The authors draw on their experiences at the US FDA to propose three key approaches to overcome these challenges:

1. Strengthen data quality at the point of care

Without clear incentives for clinicians, high-quality structured data are rarely collected in EHRs. The authors argue that insufficient attention has been paid to rewarding clinicians and health systems for higher-quality RWD collection. They propose strengthening initiatives like the CMS Coverage with Evidence Development program, linking reimbursement to participation in evidence generation.

Emerging technologies could also play a role. Artificial intelligence (AI) tools, including large language models (LLMs), offer opportunities to streamline documentation and reduce burdens on clinicians. But the authors caution: “Ambient AI scribes… cannot record information on topics that weren’t discussed and may create fictitious data.” Careful investment and workflow redesign are needed to ensure AI enhances, rather than undermines, data integrity.

2. Expand access to comprehensive, longitudinal data

Patients often receive care across multiple sites, resulting in fragmented datasets that limit the utility of EHRs for research. As the authors observe, “EHR data from individual institutions – no matter how well curated they may be – are of limited utility in isolation.” To address this, they propose modifying the Trusted Exchange Framework and Common Agreement (TEFCA) to permit health data exchange for research purposes. They also recommend establishing a national all-payer claims database to help close gaps in claims data and investing federally to reduce the costs and delays associated with accessing mortality data from the National Death Index.

Importantly, the authors highlight that whole-person, longitudinal health data should encompass not only clinical information but also factors such as nutrition and social determinants of health (SDOH), which play a critical role in health outcomes. “Collecting whole-person, longitudinal health data will require strengthening linkages among data sources and expanding the types of data that are available for linkage,” they stress. For example, data from financial services could help researchers examine how shopping and dining habits affect nutrition-related outcomes, with appropriate participant consent. Organizations such as PCORnet and professional registries could act as hubs for coordinating and linking these diverse datasets.

3. Modernize regulatory frameworks for RWD use

Finally, the authors argue for modernizing regulatory oversight to better accommodate the use of RWD in clinical research. They emphasize the need for additional training for FDA reviewers and inspectors on evaluating RWD and call for greater investment in regulatory science, particularly to support the safe and effective use of AI tools in evidence generation. As they point out, “the FDA currently lacks the expertise and funding to proactively develop safe uses of AI tools, including large language models, in this rapidly evolving area.”

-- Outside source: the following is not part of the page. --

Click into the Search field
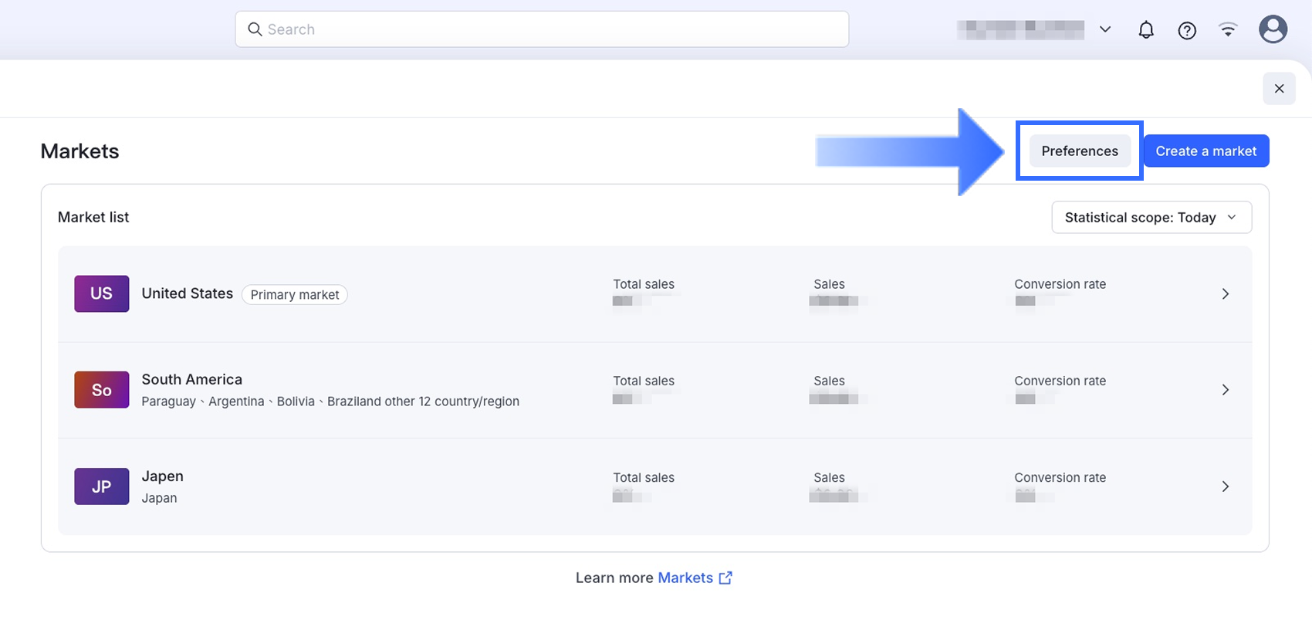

They also stress the importance of updating ethical frameworks to reflect the realities of using RWD in research. Current regulations define research risks in absolute terms, which, they argue, can impede the conduct of comparative-effectiveness trials. Instead, they propose that risks should be assessed relative to the standard of care patients would normally receive. This shift could help streamline consent processes and reduce barriers to conducting pragmatic studies using RWD.

The authors conclude that realizing the full potential of RWD will depend on coordinated action across policy, technology, and regulatory domains. As they note:

“RWD have enormous potential to help researchers and policymakers develop better ways to prevent and cure disease, to enhance quality of care, and to empower patients to improve their health.”